Transtorno do Espectro Autista (TEA): Atendimento no TEA: Presencial e Remoto São Complementares
Publicado por Agenda.App.BR (ClínicaWork Serviços Digitais Ltda.) · Publicado em 8 de dezembro de 2025
Atendimento no TEA: Presencial e Remoto São Complementares
A escolha entre teleconsulta e atendimento presencial no tratamento do Transtorno do Espectro Autista não é excludente. Ambas as modalidades são válidas e podem ser integradas em um plano de intervenção abrangente, dependendo da fase do tratamento, dos objetivos terapêuticos e das necessidades específicas do paciente e da família.
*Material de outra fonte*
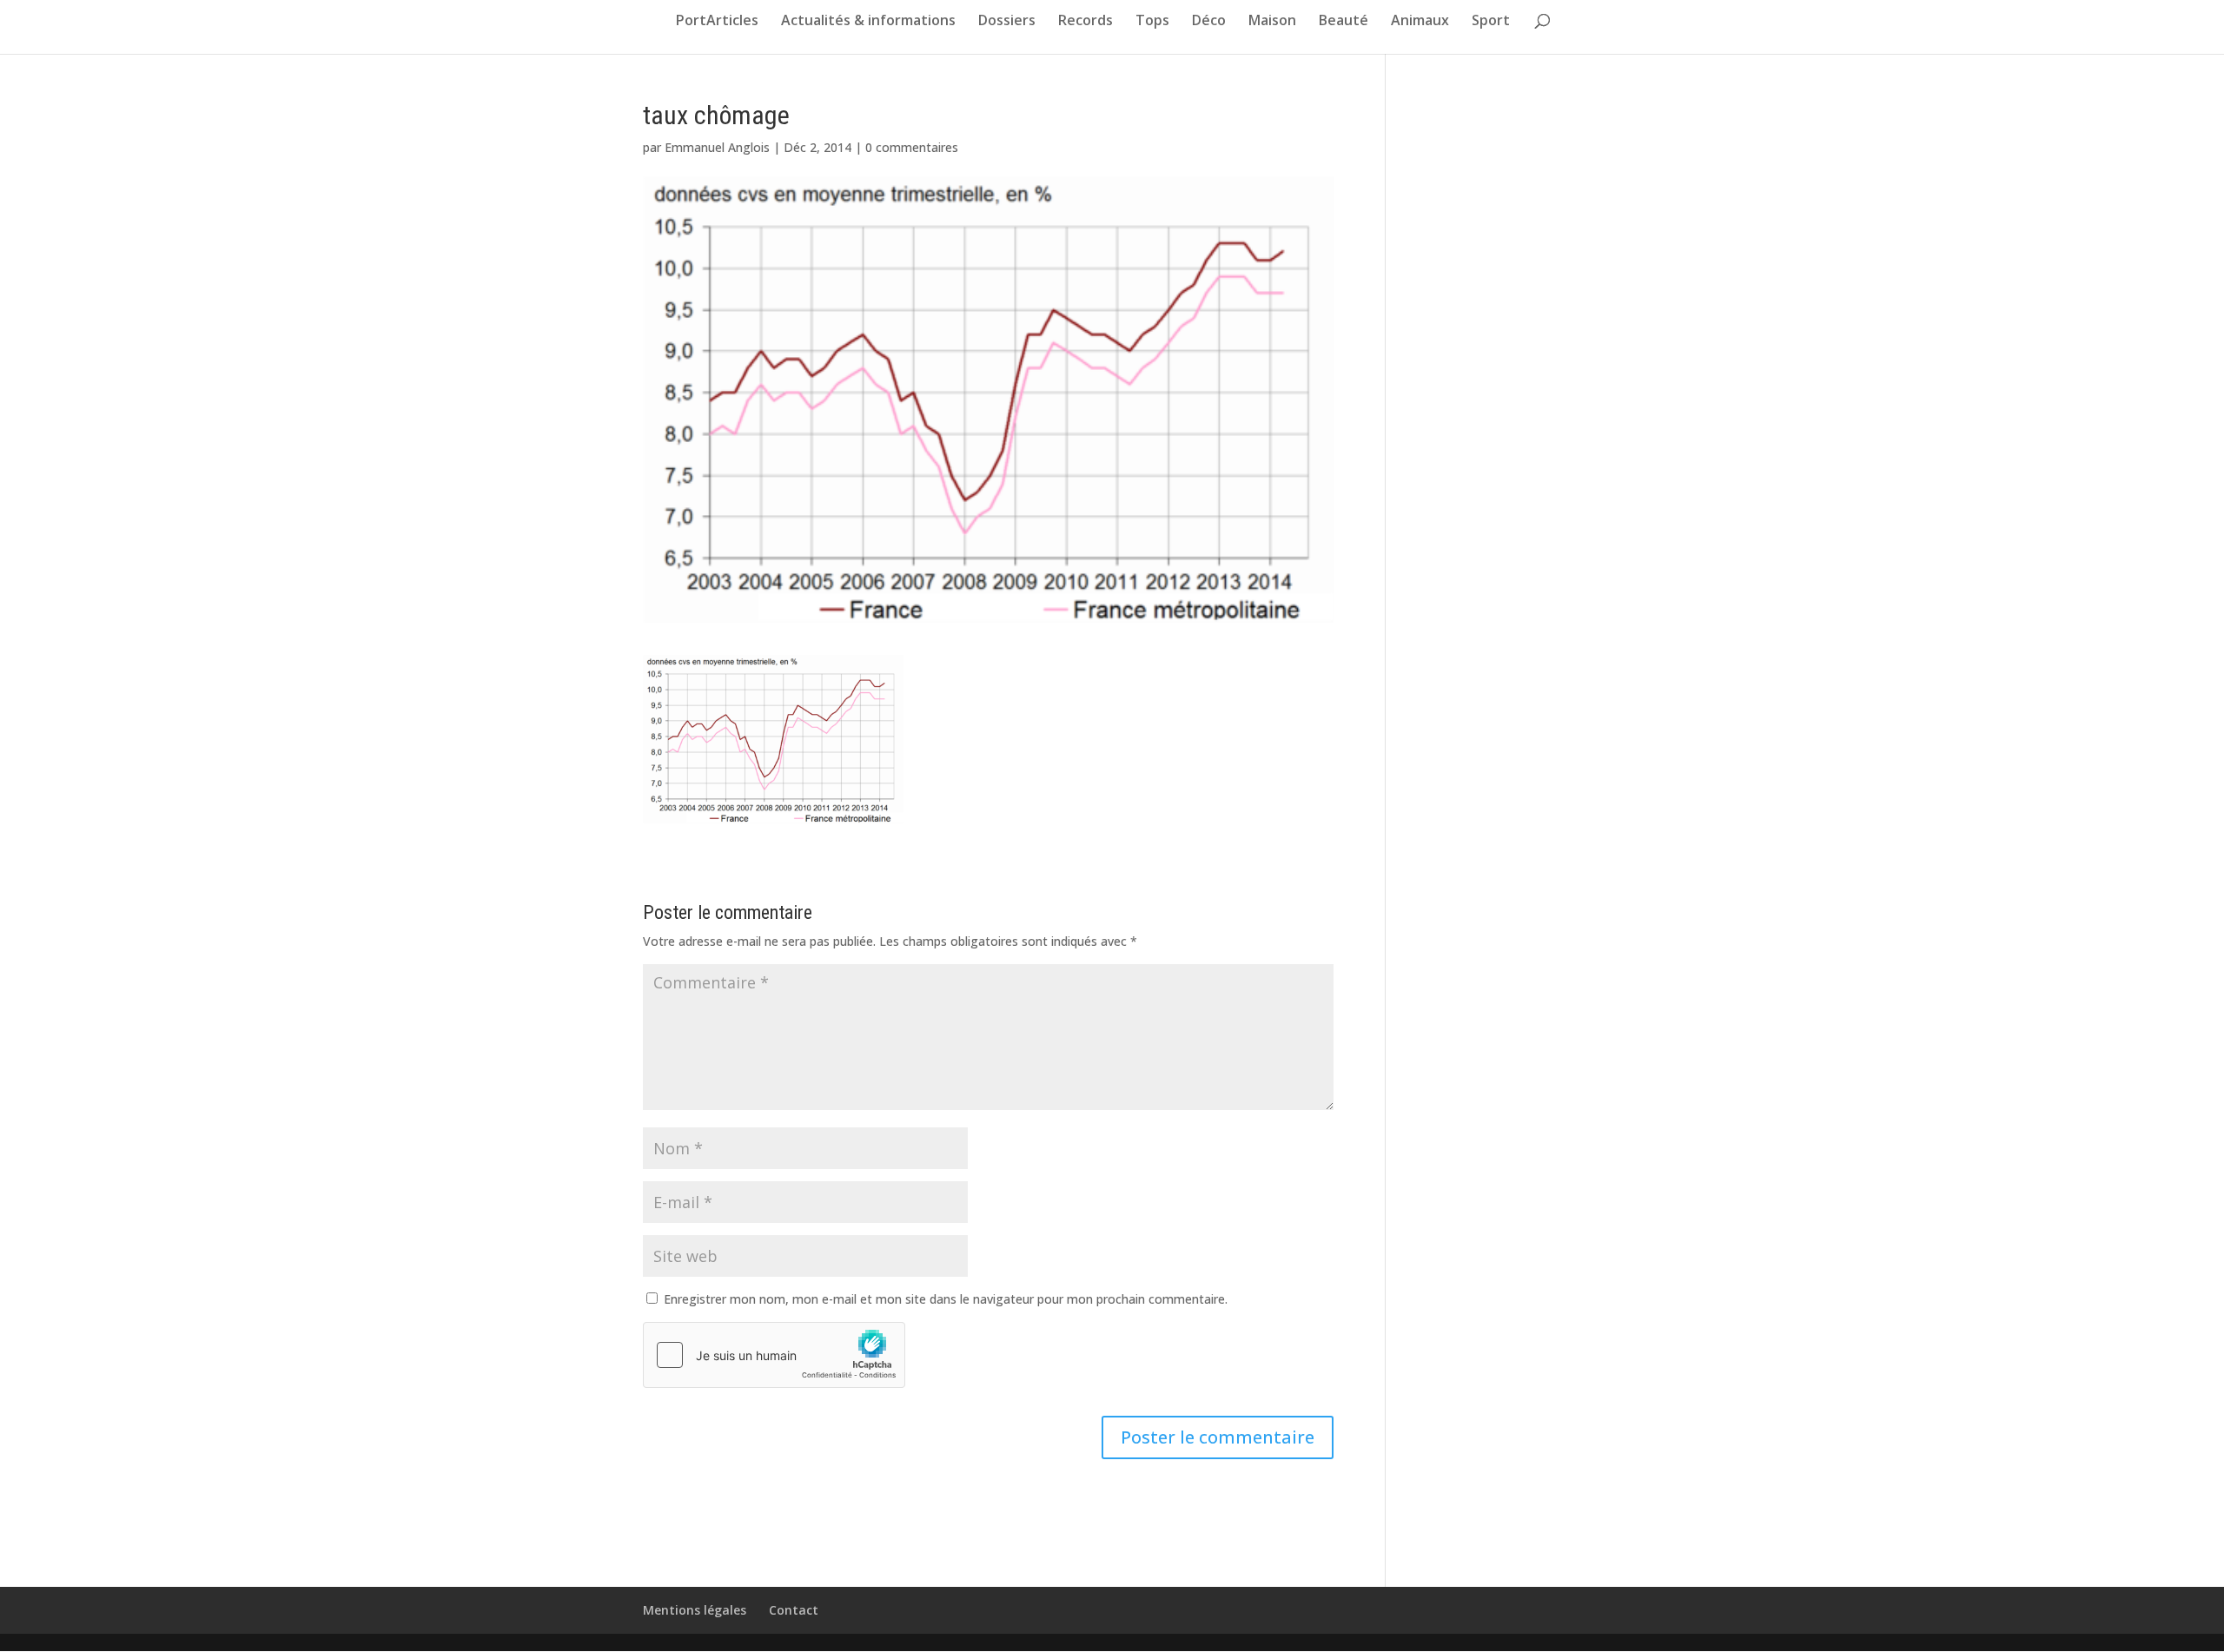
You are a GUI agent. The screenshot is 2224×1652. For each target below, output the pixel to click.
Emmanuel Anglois (717, 147)
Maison (1272, 22)
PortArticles (717, 22)
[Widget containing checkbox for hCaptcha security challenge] (774, 1355)
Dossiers (1007, 22)
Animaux (1420, 22)
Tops (1152, 22)
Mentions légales (694, 1610)
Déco (1209, 22)
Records (1085, 22)
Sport (1491, 22)
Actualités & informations (868, 22)
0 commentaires (911, 147)
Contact (793, 1610)
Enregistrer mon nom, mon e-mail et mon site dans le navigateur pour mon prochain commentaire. (946, 1299)
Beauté (1343, 22)
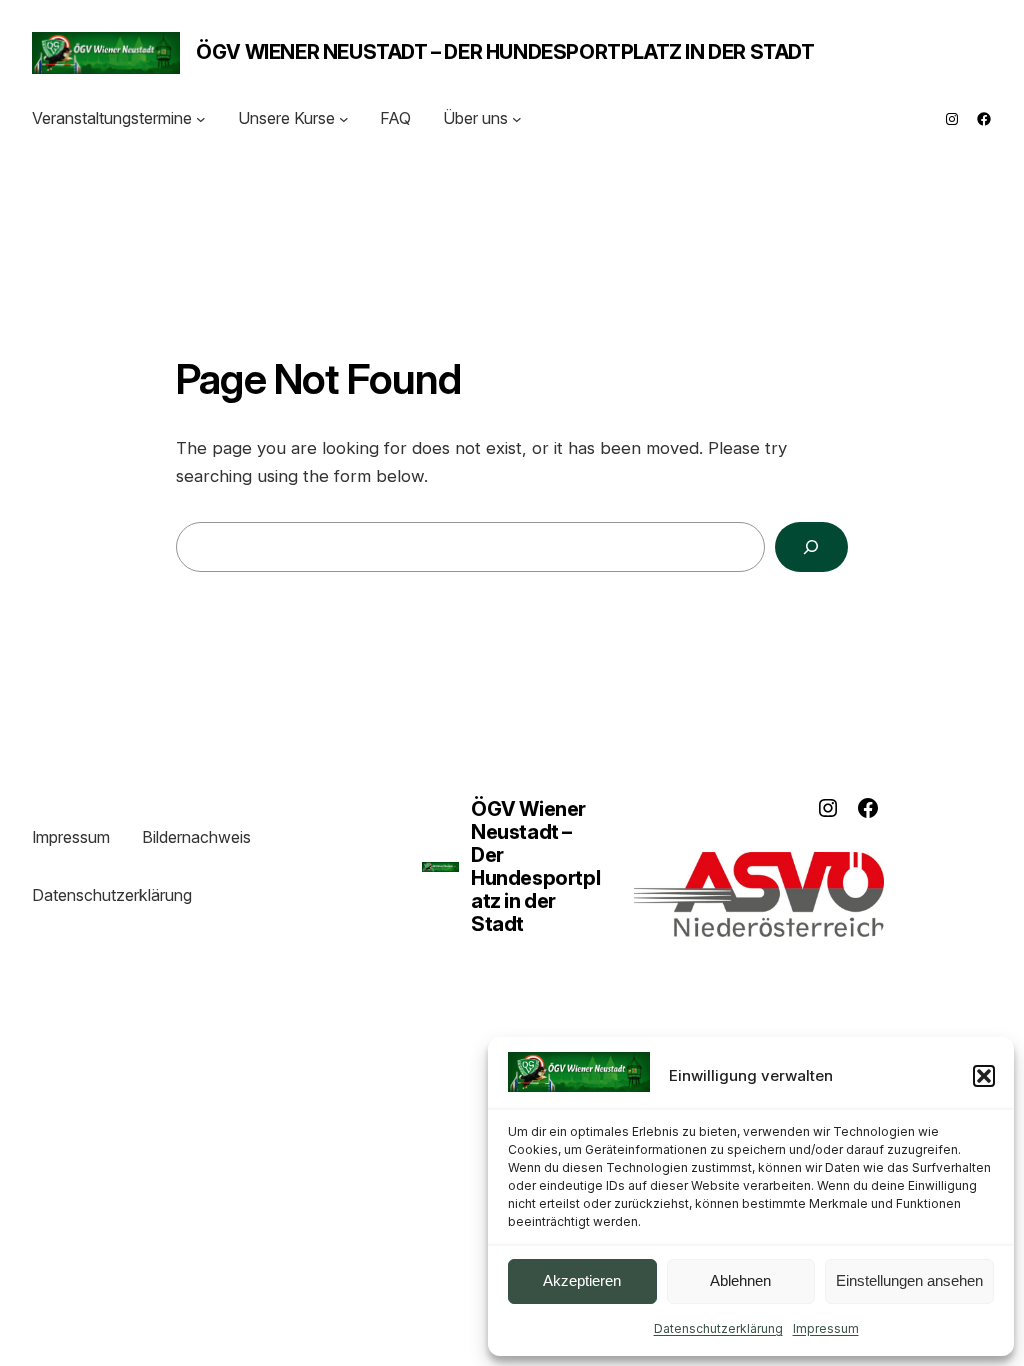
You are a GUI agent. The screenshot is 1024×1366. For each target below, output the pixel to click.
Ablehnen (740, 1280)
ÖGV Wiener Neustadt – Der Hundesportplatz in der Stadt (505, 52)
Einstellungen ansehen (909, 1280)
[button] (984, 1076)
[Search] (811, 547)
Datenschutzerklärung (718, 1328)
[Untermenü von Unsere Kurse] (344, 119)
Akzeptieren (582, 1280)
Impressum (826, 1328)
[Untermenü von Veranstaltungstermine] (201, 119)
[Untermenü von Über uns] (517, 119)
Quando a Teleconsulta é uma Ferramenta Eficaz
A telemedicina se mostrou uma aliada importante, especialmente para consultas de follow-up, orientação familiar e sessões de psicoeducação. Para muitos profissionais de saúde, ela facilita o acompanhamento regular, reduz barreiras geográficas e pode ser usada para treinamento de pais e cuidadores em estratégias comportamentais dentro do ambiente natural da criança.
A Importância Indispensável do Atendimento Presencial
Contudo, etapas cruciais do manejo do TEA exigem a proximidade física. A avaliação diagnóstica inicial, que requer observação direta e refinada da interação social, comunicação e comportamentos, é fundamentalmente presencial. Da mesma forma, intervenções terapêuticas específicas, como certas abordagens da terapia ocupacional, fonoaudiologia ou psicoterapia que dependem de recursos materiais e interação tátil, são mais efetivas no formato tradicional.
Integrando as Modalidades para um Cuidado de Excelência
O modelo mais moderno e eficiente, portanto, é o atendimento híbrido. Um profissional de saúde pode, por exemplo, realizar sessões presenciais para avaliações e terapias diretas e utilizar a teleconsulta para monitorar o progresso, ajustar planos e oferecer suporte contínuo à família. Esta flexibilidade potencializa a continuidade do cuidado e pode melhorar a adesão ao tratamento multidisciplinar do autismo.
É essencial que a decisão pela modalidade seja tomada em conjunto pela equipe, com a família, sempre priorizando a qualidade da intervenção e os melhores interesses do paciente com TEA. A regulamentação profissional e ética também deve ser rigorosamente observada em ambos os formatos.